A number of obstacles remain: the plan needs approval of the U.S. Bureau of Land Management; some questions about transporting spent fuel are unanswered; and the state of Utah, which strongly opposes the project, has appealed the license.
"We've spent the better part of 10 years trying to figure out whether what they propose could be done safely and our determination was it could not be," said Dianne Nielson, head of Utah's Department of Environmental Quality.
TRIBAL DISSENT
Chief Bear also faces opposition from within his tribe, including his neighbor across the road, Margene Bullcreek. "He's turning the reservation into a dump," she said. "He's corrupt."
"But what is really important to me is not Leon's lies, it's not his dishonesty, his crookedness, it's PFS coming down on a small tribe. It's environmental racism," she said.
Chief Bear has also had personal legal difficulties.
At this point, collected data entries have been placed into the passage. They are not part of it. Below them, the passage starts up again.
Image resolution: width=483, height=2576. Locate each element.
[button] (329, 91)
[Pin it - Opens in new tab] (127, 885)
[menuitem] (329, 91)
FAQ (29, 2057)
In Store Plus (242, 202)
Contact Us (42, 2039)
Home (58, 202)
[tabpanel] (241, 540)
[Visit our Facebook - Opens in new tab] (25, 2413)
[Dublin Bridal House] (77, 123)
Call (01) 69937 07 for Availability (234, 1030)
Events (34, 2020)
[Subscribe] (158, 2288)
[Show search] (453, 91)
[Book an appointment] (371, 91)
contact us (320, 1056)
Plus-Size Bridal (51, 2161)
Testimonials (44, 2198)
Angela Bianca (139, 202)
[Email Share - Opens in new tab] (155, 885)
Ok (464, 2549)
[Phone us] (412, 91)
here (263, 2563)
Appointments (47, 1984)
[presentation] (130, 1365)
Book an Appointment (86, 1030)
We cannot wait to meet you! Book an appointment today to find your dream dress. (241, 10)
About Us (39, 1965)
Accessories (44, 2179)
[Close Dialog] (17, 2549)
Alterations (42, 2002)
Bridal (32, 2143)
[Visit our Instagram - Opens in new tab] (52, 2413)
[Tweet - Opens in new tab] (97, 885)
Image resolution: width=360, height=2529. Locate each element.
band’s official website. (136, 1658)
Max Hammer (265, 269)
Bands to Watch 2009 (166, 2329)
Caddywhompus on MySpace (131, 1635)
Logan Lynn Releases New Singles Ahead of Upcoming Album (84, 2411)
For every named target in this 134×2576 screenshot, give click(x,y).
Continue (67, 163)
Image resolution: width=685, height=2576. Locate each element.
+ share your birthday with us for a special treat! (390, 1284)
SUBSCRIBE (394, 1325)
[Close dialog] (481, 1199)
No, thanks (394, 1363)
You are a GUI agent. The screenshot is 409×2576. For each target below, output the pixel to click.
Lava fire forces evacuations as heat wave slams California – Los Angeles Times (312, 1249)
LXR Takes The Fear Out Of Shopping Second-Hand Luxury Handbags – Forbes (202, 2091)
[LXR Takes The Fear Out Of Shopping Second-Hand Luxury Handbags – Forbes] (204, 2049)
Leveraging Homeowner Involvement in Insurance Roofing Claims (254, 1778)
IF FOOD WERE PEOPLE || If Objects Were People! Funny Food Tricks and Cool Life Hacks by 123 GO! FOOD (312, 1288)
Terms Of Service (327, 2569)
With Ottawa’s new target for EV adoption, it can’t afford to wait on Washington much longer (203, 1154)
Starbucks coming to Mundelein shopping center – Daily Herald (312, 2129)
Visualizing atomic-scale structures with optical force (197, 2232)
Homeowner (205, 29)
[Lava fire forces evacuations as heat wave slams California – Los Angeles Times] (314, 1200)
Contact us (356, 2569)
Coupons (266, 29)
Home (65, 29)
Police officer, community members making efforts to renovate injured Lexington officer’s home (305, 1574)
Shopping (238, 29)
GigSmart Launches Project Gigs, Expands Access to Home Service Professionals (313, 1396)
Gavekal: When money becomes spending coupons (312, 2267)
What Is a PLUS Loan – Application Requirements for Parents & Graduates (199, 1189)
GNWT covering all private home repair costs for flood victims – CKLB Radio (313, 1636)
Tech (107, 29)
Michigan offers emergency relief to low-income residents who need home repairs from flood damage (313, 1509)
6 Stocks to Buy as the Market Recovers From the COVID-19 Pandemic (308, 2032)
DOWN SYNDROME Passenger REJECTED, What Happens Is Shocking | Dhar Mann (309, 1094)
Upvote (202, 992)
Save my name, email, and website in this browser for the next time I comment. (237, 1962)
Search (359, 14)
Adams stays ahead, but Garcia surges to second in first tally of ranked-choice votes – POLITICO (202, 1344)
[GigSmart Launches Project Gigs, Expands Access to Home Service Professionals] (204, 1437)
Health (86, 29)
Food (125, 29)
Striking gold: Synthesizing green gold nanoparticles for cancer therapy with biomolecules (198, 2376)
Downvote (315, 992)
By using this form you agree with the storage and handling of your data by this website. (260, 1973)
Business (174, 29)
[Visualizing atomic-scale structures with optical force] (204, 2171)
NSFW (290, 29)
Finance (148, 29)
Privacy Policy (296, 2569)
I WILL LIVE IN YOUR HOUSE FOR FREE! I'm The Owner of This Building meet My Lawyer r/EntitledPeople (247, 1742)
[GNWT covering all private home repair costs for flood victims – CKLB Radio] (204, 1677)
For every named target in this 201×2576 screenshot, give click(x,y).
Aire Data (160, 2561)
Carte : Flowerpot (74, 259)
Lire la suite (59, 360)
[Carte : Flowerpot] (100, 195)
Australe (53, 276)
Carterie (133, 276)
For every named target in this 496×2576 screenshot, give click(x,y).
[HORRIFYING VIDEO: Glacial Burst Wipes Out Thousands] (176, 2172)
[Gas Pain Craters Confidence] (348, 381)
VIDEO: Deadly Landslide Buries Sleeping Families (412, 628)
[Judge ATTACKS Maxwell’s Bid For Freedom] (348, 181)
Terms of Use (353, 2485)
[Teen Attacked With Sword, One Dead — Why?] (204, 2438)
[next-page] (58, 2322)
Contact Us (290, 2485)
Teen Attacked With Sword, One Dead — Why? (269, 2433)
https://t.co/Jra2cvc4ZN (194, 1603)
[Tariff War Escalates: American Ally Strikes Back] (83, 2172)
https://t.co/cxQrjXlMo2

In 2003 he was indicted on federal theft and tax-evasion charges. He reached a deal to pay off back taxes and return some tribal funds. "That's all they could find on me," he said. "All of my books were clean."
"How can I be dirty and corrupt? Look around here, there's nothing," he said. "If I'm so corrupt why I am sitting here? Why am I not someplace better?"
His living room in a prefabricated house was comfortable but not opulent. As for the taxes, he said: "Previous chairmen never had to pay no taxes. ... On my income tax I put down 'unemployed."'
Critics also complain Bear does not have a democratic mandate as the tribe has not had a quorum of 44 people to hold a new leadership election due since 2004. "If they don't want to come, what am I supposed to do?," he said. "I'm chief for life at this point."
In the end, Chief Bear sees all of his personal troubles as stemming from the fuel storage plan.
"Margene doesn't want the reservation to improve, that's what's going on," he said. "You can't go back; I wish you could. We're in the 2000s. We can't go back to the 70s or the 50s."